January 16, 2003 communication
from John Logan to the David Vogel, Senior Editor, Journal Sentinel
News Department:
Dear Dave,
Your newspaper has done good reporting
on the census results, but recent stories on racial segregation
by Bruce Murphy are an exception to this. In one story he falsely
states that I told him I approve of the UMW study methodology. In
fact, he never told me there was such a study, and I have never
before heard of a methodology like theirs. I certainly don't think
it is a reasonable approach to comparing metro areas around the
country. Another story is specifically about my work. I have to
object to his headline conclusion that the Mumford Center chooses
to disregard segregation in regions with smaller shares of black
residents. We published and provided comparisons among all metro
areas in the U.S. It is only in selecting the "largest 50"
for specific tables in a report that we omitted the other 280. And
our choice to list the 50 with the largest black populations for
a table is, in my opinion, much more defensible than if we had chosen
to list the 50 with the largest total population. I told him this,
and he disregarded it.
I spoke at length with Mr. Murphy.
I directed him to web pages where we provide not only the index
of dissimilarity, but also exposure and isolation indices, information
on overall racial composition, information on neighborhood quality,
etc. I told him specifically that I consider the most salient question
is whether whites and blacks live in equal neighborhoods, not whether
they are integrated into the same neighborhoods. I also told him
that I consider it a mistake for researchers to rely on any single
measure. Yet he chose to characterize our work as a one-dimensional
reliance on the index of dissimilarity.
This is just plain false, and he
knew it.
Mr. Murphy also asserts that the
UWM study is groundbreaking in using census blocks rather than tracts
as the unit of analysis. In fact, I pointed him to the place on
our webpage where we have reproduced block-level indices calculated
by the Associated Press.
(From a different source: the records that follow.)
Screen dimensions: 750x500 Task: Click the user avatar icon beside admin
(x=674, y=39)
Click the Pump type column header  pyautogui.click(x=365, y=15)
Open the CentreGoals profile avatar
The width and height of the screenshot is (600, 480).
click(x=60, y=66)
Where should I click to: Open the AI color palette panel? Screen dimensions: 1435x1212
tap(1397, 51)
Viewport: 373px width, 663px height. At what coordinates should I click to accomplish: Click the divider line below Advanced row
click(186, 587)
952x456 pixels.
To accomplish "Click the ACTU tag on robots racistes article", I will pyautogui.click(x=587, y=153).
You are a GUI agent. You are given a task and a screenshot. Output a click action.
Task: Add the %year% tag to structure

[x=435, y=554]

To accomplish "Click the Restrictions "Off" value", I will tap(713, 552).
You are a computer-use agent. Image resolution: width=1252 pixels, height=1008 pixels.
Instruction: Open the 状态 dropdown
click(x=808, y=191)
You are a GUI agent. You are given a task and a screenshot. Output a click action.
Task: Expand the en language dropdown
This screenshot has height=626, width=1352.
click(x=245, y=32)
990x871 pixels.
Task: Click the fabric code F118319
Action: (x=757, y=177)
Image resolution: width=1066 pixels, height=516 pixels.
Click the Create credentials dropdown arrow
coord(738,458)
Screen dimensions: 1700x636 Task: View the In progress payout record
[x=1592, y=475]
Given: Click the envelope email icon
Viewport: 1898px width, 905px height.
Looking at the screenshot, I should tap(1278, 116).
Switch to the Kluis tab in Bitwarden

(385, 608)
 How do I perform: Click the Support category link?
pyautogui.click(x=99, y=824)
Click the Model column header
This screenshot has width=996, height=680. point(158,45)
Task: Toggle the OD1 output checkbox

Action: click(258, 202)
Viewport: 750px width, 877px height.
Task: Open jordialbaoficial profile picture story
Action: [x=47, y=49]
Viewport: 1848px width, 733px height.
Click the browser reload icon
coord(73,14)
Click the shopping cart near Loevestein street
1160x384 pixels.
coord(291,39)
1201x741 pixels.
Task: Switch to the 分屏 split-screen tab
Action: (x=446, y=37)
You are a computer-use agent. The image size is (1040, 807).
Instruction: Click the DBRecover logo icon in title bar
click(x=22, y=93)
I told him, correctly, that these indices
are generally a few points higher than tract-level indices, but
that they generally rank places in the same way. (In the city of
Milwaukee, the tract index is 69.0, the block index is 74.6.) In
his story he asserts that they rank places very differently. But
what he compares there is actually a tract-based Index of Dissimilarity
with an entirely different block-based index created by UWM researchers.
Perhaps he didn't notice this slip in his logic, but that's bad
reporting, and my impression is that the text came out that way
because he has an axe to grind.
Dave, I am writing to you because
you are a senior editor in the news department, and you probably
have enough of an overview to make a reasonable evaluation of these
stories and my reaction to them. Yesterday I sent a very short Letter
to the Editor about the series, not complaining about the reporting
but simply stating the most basic facts about segregation in Milwaukee
in a way that would tend to correct Mr. Murphy's conclusions. It
wasn't published today, and I wonder if you would be kind enough
to check into its fate.
I do feel that there is a need
to correct the record in some way. If you think there is a more
appropriate person for me to contact, please let me know.